Thanks a lot, Magnus. Really good answer to that question. And if we just could then we change focus a little to Oncoral. With your current financial situation and the roadmap you showed earlier on, when are you able to start up Oncoral, and how fast can you start up the trials again?
Yeah, so I mean, we have all our focus today on Orviglance. We have our hands full. As a small company, that's, you know, it's a lot of things that are happening right now with Orviglance. And that's where we, you know, we can really move the needle in terms of value creation. So that's the main topic for us today. You know, I'd love to get going on Oncoral. I think there's a lot of potential. I think it's a really interesting drug and can do something different for patients compared to what is out there today. The IND for the study was approved a while back. We prepared... did some preparations.

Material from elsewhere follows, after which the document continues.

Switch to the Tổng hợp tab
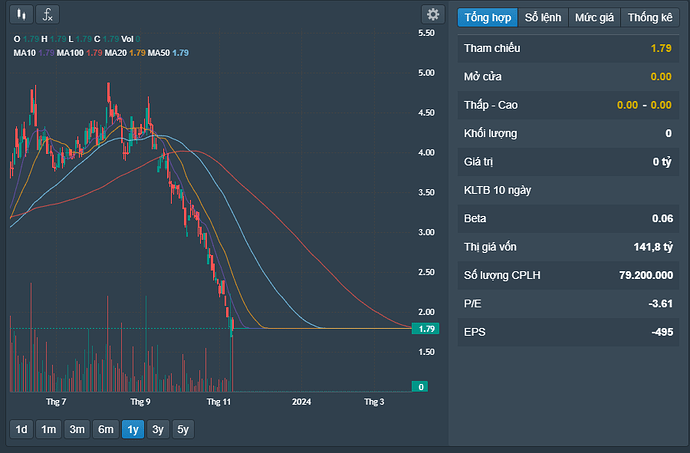This screenshot has height=453, width=690. (487, 17)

So obviously, you could say, a lot of things are in place. But right now the focus is on, you know, reaping the value of all the investments we've made into Orviglance, for a long period of time, and finding a partner that will help drive the commercial value. And we will take hopefully a very sizable financial stake in that opportunity, without having to invest extensive amount of capital.
Thanks a lot, Magnus. Just a short question here, just before we end this session. You know, I mentioned in the beginning of this seminar, one of the big buzzwords in the industry this year is AI. Could you very briefly touch upon that, Magnus? How is that going to influence you, and how do you see it influence the industry?

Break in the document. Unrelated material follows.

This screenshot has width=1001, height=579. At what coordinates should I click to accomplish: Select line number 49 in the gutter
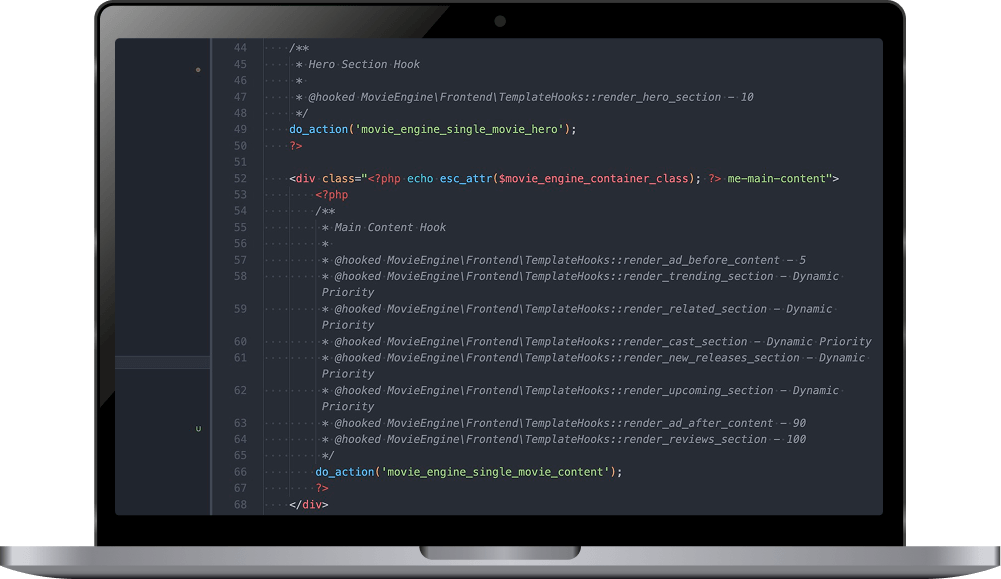(x=240, y=129)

I think AI is gonna impact us in more ways than we can even conceive today. I think there are also a number of steps on the way before we get there. And I think it's the opportunity to do things so much more efficient that will have impact in clinical practice. And it already impacts clinical practice in the sense that previously two radiologists were looking at images. Today, very often, in some places at least, they have one radiologist and AI. And then if they disagree, they have a third one coming in. So really, they improve the productivity of image reading by 100%. So I think some of those tools are extremely good.
When we look at the literature, I think there's still, you know, a good deal, a good long way to go before we will sort of don't need radiologists. Because they perform okay, they can pass the radiology bar exam, and they do, you know, in various studies, they generally do well, but not exceptionally well. So top radiologist readers are better than AI today. And there's gonna be some learning. I think from our perspective, you know, I think that would be great, if we had AI, approved AI to do image reading from our study, we'd have saved a lot of money and a lot of time. And I think it will come.

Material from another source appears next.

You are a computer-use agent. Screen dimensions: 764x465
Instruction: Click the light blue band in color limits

I think having an Orviglance drug that will allow patients to you know have a high-quality image. It's also easier for AI to have a solid analysis of the image data based on better higher quality image with Orviglance. So I think everything goes hand in hand. I think it's not either/or. So I think to me it's super exciting and I think there's a lot of developments in this area.
Thanks a lot, Magnus, and, we did it actually in 25 minutes, so that's really good. Thanks a lot, Magnus, for participating, and thanks to the audience for all the good questions. And, we will have a short break before we present the next guest.